Thanks so much for the reply. I love the idea of moving to a place with the rural feel of Indiana, but frankly, I don't want to be too far from the city. I am a techy guy and have to be somewhere that offers good mobile coverage and the conveniences that a more metropolitan setting has to offer.

I love Ottawa! Well, I've never been there, but we watched the Remembrance Day commemoration when we still got CBC and I loved what I saw. I think the best thing is for us to just spend a week and familiarize ourselves with what the province has to offer. 

I really appreciate the information and can't wait to take a road trip and explore.

Thanks!

Chuck

P.S. Sorry it took so long for me to reply. The holidays have been crazy for us here.


----------



## Liam(at)Large (Sep 2, 2012)

RadioChuck said:


> Thanks so much for the reply. I love the idea of moving to a place with the rural feel of Indiana, but frankly, I don't want to be too far from the city. I am a techy guy and have to be somewhere that offers good mobile coverage and the conveniences that a more metropolitan setting has to offer.


There's nothing techy you can get in TO/Mississauga that you can't get in K/W; likewise the mobile coverage is the same (or better? K/W IS the home of RIM, makers of Blackberry). I'm not sure what other conveniences you need that you think won't be available outside the immediate GTA.

FWIW, 'Sauga is one of the ugliest suburban areas in Canada I have ever been to.


----------



## RadioChuck (Dec 16, 2012)

Well, for instance... I live in Angola, Indiana and we have very poor data coverage on our Verizon Wireless phones. It's hit and miss sometimes and not that bad other times. WHere I work in Fort Wayne, it's more consistent and usually pretty reliable. The same goes for our over-the-air TV and radio reception. Some days it's pretty decent and other days it's awful. That's the downside to living 40 miles from the nearest "big city."
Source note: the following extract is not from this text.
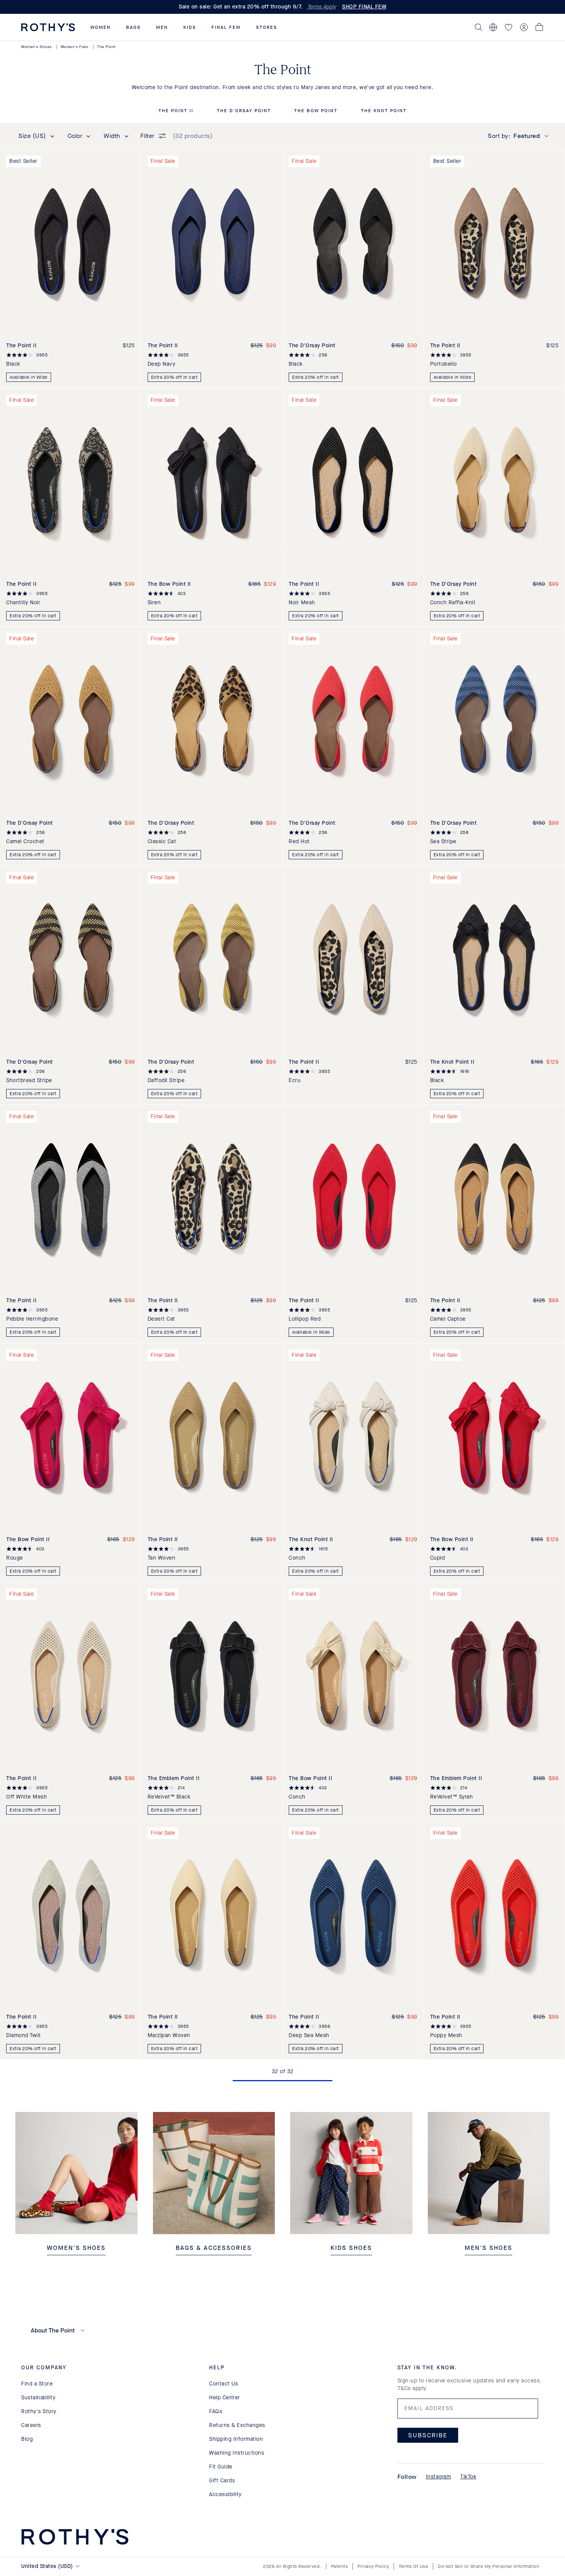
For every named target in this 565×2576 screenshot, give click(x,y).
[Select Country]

WIth that said, a lot of shopping must be done in Fort Wayne as well. We have Walmart here and a Meijer and a Menard's, but that's about it for big box stores. There's no Home Depot, no Lowe's, no Best Buy... not even a Starbucks. That might seem overrated to some, but I spent the first 40 years of my life with those things no more than 5-10 minutes away, so it's been an adjustment. I don't necessarily need to live in a place with a strip mall on every corner (as was the case when I lived in Southern California), but I don't want to drive an hour either.

I guess I want to have my cake and eat it too. I want to experience a better quality of life, but I also don't want to move way out in the country. THat would be true f I were moving to Canada, or somewhere else here in the states.

One other thing, if I didn't already mention it. I'm super bummed that CBC has scrambled their satellite feeds. I was soooo hooked on the taste of Canada that I used to get through the shows on CBC. Guess I'll have to wait until we move to enjoy that again. That's too bad.


----------



## Liam(at)Large (Sep 2, 2012)

You are looking at moving in 5 years?, that's good, you've got a lot of research to do! K/W, for example, has all that you mention, and more, all within city limits, as do many smaller Ontario cities, and they are way nicer places to live than Mississauga. You should do a road trip and check things out...


----------



## RadioChuck (Dec 16, 2012)

I definitely will. THere will probably be several road trips and lots of research between now and then. I'd also like to get pretty proficient on the metric system between now and then. Thanks for all of the insights.


----------



## structured01 (Jul 26, 2012)

Chuck, I wouldn't worry too much about the metric system. Canadians only really use it for two things: weather and distance. Everything else (like baking, weight, height etc.) should be familiar. For temperature, memorize a few benchmarks (32 F is 0 C, 50 F is 10 C, 72 F is 21 C) and just guesstimate inbetweens. For distance same thing (100 km is 60 mi for instance). 90% of the stores here will be familiar, but IMO the biggest lifestyle difference between Canada and America right now is housing prices. You're paying double for the similiar housing in urban areas. I'd rent first then try to find bargains in closeby rural or semi-rural areas. Have a happy new year!


----------



## RadioChuck (Dec 16, 2012)

That's great info. I didn't realize there was still so much English measure in Canada. I think renting before buying is our best bet. I'd rather not buy right away, unless I feel really secure in whatever job I might find and find an area we really love. I've had a lot of good advice to that end, though. 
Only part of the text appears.